DIRECTIONS: Repeat every one of the lines below verbatim.

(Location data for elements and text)
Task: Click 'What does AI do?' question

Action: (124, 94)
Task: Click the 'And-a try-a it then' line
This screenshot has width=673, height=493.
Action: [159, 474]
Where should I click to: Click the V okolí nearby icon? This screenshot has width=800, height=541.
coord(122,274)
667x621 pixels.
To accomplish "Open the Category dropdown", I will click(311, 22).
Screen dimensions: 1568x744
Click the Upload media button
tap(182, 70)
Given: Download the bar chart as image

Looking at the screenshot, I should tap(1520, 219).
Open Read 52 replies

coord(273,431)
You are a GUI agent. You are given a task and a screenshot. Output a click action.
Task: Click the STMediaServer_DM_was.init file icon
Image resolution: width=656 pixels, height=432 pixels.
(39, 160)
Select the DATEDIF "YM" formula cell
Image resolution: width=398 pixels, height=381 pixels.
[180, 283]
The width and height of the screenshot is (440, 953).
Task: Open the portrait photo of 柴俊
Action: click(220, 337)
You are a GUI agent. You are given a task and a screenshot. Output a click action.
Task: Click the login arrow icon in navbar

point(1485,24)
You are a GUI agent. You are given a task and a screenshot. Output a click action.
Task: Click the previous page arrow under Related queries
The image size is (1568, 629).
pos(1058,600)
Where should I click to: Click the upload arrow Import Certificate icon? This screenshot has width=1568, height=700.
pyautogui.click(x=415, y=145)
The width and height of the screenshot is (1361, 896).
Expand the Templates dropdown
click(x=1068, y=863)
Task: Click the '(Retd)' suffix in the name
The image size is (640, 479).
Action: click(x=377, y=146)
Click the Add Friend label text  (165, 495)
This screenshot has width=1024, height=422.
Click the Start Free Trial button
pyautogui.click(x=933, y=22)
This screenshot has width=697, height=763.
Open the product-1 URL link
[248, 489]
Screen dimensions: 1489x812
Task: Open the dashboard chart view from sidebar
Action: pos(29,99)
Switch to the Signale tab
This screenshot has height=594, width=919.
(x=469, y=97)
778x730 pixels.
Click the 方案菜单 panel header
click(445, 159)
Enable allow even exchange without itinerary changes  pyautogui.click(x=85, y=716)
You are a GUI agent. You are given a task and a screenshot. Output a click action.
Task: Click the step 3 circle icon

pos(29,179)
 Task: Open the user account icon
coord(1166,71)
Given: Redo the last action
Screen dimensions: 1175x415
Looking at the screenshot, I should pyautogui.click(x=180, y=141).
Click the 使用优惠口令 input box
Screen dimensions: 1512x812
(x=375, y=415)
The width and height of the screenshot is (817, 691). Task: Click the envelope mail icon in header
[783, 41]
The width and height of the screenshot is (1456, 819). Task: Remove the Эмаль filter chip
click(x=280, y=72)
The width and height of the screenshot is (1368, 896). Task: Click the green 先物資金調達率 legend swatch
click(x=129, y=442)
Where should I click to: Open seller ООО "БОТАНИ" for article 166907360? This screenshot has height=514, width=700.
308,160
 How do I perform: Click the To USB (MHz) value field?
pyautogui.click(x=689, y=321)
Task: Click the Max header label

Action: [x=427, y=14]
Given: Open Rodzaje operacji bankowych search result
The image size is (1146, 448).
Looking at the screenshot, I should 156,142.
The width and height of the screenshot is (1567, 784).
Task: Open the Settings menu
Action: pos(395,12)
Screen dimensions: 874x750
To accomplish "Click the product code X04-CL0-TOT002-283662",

OUTPUT:
Task: Click 'What does AI do?' question

Action: (124, 94)
Task: Click the 'And-a try-a it then' line
This screenshot has width=673, height=493.
Action: [159, 474]
Where should I click to: Click the V okolí nearby icon? This screenshot has width=800, height=541.
coord(122,274)
667x621 pixels.
To accomplish "Open the Category dropdown", I will click(311, 22).
Screen dimensions: 1568x744
Click the Upload media button
tap(182, 70)
Given: Download the bar chart as image

Looking at the screenshot, I should tap(1520, 219).
Open Read 52 replies

coord(273,431)
You are a GUI agent. You are given a task and a screenshot. Output a click action.
Task: Click the STMediaServer_DM_was.init file icon
Image resolution: width=656 pixels, height=432 pixels.
(39, 160)
Select the DATEDIF "YM" formula cell
Image resolution: width=398 pixels, height=381 pixels.
[180, 283]
The width and height of the screenshot is (440, 953).
Task: Open the portrait photo of 柴俊
Action: click(220, 337)
You are a GUI agent. You are given a task and a screenshot. Output a click action.
Task: Click the login arrow icon in navbar

point(1485,24)
You are a GUI agent. You are given a task and a screenshot. Output a click action.
Task: Click the previous page arrow under Related queries
The image size is (1568, 629).
pos(1058,600)
Where should I click to: Click the upload arrow Import Certificate icon? This screenshot has width=1568, height=700.
pyautogui.click(x=415, y=145)
The width and height of the screenshot is (1361, 896).
Expand the Templates dropdown
click(x=1068, y=863)
Task: Click the '(Retd)' suffix in the name
The image size is (640, 479).
Action: click(x=377, y=146)
Click the Add Friend label text  (165, 495)
This screenshot has width=1024, height=422.
Click the Start Free Trial button
pyautogui.click(x=933, y=22)
This screenshot has width=697, height=763.
Open the product-1 URL link
[248, 489]
Screen dimensions: 1489x812
Task: Open the dashboard chart view from sidebar
Action: pos(29,99)
Switch to the Signale tab
This screenshot has height=594, width=919.
(x=469, y=97)
778x730 pixels.
Click the 方案菜单 panel header
click(445, 159)
Enable allow even exchange without itinerary changes  pyautogui.click(x=85, y=716)
You are a GUI agent. You are given a task and a screenshot. Output a click action.
Task: Click the step 3 circle icon

pos(29,179)
 Task: Open the user account icon
coord(1166,71)
Given: Redo the last action
Screen dimensions: 1175x415
Looking at the screenshot, I should pyautogui.click(x=180, y=141).
Click the 使用优惠口令 input box
Screen dimensions: 1512x812
(x=375, y=415)
The width and height of the screenshot is (817, 691). Task: Click the envelope mail icon in header
[783, 41]
The width and height of the screenshot is (1456, 819). Task: Remove the Эмаль filter chip
click(x=280, y=72)
The width and height of the screenshot is (1368, 896). Task: Click the green 先物資金調達率 legend swatch
click(x=129, y=442)
Where should I click to: Open seller ООО "БОТАНИ" for article 166907360? This screenshot has height=514, width=700.
308,160
 How do I perform: Click the To USB (MHz) value field?
pyautogui.click(x=689, y=321)
Task: Click the Max header label

Action: [x=427, y=14]
Given: Open Rodzaje operacji bankowych search result
The image size is (1146, 448).
Looking at the screenshot, I should 156,142.
The width and height of the screenshot is (1567, 784).
Task: Open the Settings menu
Action: pos(395,12)
Screen dimensions: 874x750
To accomplish "Click the product code X04-CL0-TOT002-283662",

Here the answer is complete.